3 moments from history that rhyme with this story — and how they unfolded.

May 2013

AP phone records seizure (2013)

The Justice Department secretly subpoenaed two months of phone records for about 20 Associated Press reporters, hunting the source of a story about a foiled Yemen bomb plot. The AP called it a massive and unprecedented intrusion into news-gathering.

Then

The disclosure drew bipartisan criticism and public apology pressure on the department.

Now

Attorney General Eric Holder tightened the rules for subpoenaing reporters, making media-leak investigations harder to pursue.

Why this matters now

It shows the same tool in reverse. Where 2013 ended in tighter limits on going after reporters, the 2026 task force builds a standing machine to do more of it.

2010

James Rosen named as co-conspirator (2010)

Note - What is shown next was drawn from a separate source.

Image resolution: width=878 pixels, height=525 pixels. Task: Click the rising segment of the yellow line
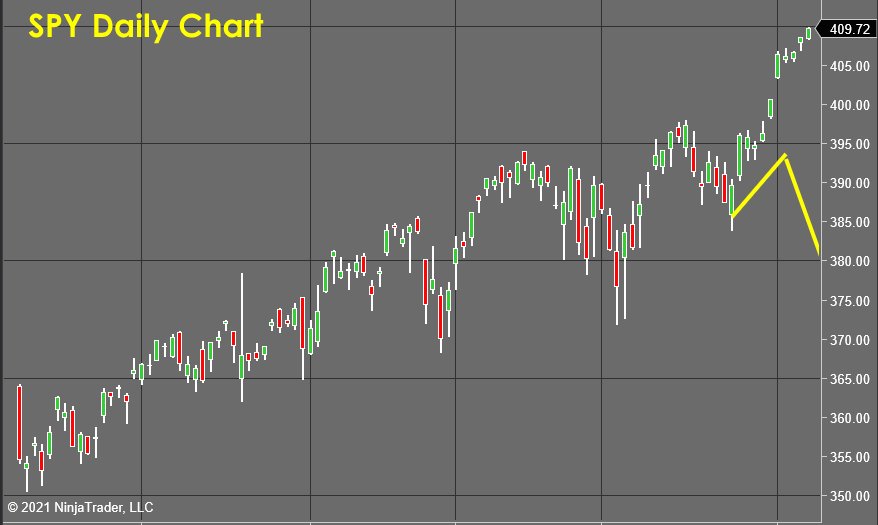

Investigators labeled Fox News reporter James Rosen a possible co-conspirator under the Espionage Act to get a warrant for his emails and phone logs in a State Department leak case. No charges were ever filed against him.

Then

The tactic sparked an outcry once it became public in 2013.

Now

It fed the debate over whether the Espionage Act can be turned against journalists, not just their sources.

Why this matters now

The 2026 task force revives that question. Subpoenaing reporters directly tests how far the government can reach toward the journalists themselves.

June 1971

Pentagon Papers (1971)

The Nixon administration tried to stop the Times and Washington Post from publishing a secret history of the Vietnam War leaked by analyst Daniel Ellsberg. The Supreme Court ruled 6-3 that the government could not block publication.

Then

The papers kept publishing and Ellsberg was charged, though his case later collapsed over government misconduct.

Now

The ruling set a high bar against prior restraint and became the anchor case for U.S. press freedom.

Why this matters now

It marks the constitutional floor this story sits above. The 2026 effort targets sources and reporters after the fact, not publication itself, the line the 1971 case drew.